TASK ITEM: Across the records below, count the lines that contain "beside" and write down only the count.

GIVEN RECORDS:
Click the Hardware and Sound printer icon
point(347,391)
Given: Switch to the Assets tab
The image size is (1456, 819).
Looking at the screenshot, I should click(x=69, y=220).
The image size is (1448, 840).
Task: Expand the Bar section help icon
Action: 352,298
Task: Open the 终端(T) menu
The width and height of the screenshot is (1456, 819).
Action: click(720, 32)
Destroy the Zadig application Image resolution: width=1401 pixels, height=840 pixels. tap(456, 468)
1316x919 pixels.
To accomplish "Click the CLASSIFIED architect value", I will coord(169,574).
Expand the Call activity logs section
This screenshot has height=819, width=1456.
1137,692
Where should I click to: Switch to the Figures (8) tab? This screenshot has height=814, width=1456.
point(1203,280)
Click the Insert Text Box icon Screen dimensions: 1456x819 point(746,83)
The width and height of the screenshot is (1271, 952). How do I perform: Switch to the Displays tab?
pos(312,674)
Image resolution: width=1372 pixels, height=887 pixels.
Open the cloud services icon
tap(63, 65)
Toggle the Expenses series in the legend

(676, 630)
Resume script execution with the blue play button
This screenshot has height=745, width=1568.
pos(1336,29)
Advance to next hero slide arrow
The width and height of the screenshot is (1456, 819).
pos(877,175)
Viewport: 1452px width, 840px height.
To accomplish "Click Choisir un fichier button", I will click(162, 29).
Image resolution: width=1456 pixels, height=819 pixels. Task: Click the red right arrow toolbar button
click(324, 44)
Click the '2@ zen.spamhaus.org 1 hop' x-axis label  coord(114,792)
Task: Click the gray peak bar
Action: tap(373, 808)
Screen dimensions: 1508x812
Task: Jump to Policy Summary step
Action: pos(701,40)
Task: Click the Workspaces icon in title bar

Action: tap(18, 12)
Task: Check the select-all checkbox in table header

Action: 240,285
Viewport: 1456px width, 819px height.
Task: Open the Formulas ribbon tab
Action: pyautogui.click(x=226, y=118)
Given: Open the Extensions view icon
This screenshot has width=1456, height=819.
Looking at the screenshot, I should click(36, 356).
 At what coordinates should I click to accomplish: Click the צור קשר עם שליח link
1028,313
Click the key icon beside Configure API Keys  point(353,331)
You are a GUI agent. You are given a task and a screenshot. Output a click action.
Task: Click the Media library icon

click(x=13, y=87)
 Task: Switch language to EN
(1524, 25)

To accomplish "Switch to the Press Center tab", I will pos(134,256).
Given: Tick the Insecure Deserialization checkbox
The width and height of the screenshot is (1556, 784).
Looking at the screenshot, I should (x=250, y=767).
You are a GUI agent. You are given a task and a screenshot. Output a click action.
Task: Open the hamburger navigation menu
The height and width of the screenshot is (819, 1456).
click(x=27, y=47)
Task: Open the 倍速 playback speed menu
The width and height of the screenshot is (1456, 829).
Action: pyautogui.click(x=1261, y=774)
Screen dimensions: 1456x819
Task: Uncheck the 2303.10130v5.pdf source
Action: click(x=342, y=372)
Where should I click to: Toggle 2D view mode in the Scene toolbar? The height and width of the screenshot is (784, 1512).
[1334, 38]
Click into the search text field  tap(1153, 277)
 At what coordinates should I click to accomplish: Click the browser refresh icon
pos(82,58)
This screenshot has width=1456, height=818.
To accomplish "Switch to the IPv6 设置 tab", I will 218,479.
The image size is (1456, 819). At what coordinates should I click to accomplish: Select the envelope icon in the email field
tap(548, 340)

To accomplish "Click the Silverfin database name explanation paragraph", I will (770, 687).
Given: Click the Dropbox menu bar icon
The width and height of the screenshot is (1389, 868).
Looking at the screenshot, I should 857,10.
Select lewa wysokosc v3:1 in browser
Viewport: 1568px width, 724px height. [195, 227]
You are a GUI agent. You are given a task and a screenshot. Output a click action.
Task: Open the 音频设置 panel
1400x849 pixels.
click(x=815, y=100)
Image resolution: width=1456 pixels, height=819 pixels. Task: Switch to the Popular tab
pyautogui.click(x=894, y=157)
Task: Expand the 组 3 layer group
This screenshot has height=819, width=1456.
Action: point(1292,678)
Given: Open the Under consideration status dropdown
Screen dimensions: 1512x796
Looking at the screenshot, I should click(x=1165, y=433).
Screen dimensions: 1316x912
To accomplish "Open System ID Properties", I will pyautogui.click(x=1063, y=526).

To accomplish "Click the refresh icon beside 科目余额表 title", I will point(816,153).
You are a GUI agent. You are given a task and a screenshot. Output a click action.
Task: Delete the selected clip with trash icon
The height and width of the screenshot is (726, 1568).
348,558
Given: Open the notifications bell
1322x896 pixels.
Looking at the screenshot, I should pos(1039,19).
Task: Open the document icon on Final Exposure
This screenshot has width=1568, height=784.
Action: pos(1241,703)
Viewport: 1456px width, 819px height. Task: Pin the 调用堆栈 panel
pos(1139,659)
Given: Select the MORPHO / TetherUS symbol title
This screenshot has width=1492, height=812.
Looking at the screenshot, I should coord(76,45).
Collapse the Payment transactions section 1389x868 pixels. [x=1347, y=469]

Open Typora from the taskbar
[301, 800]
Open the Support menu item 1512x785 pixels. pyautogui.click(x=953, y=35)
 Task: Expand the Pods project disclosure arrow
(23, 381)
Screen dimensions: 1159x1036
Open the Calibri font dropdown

ANSWER BELOW: 2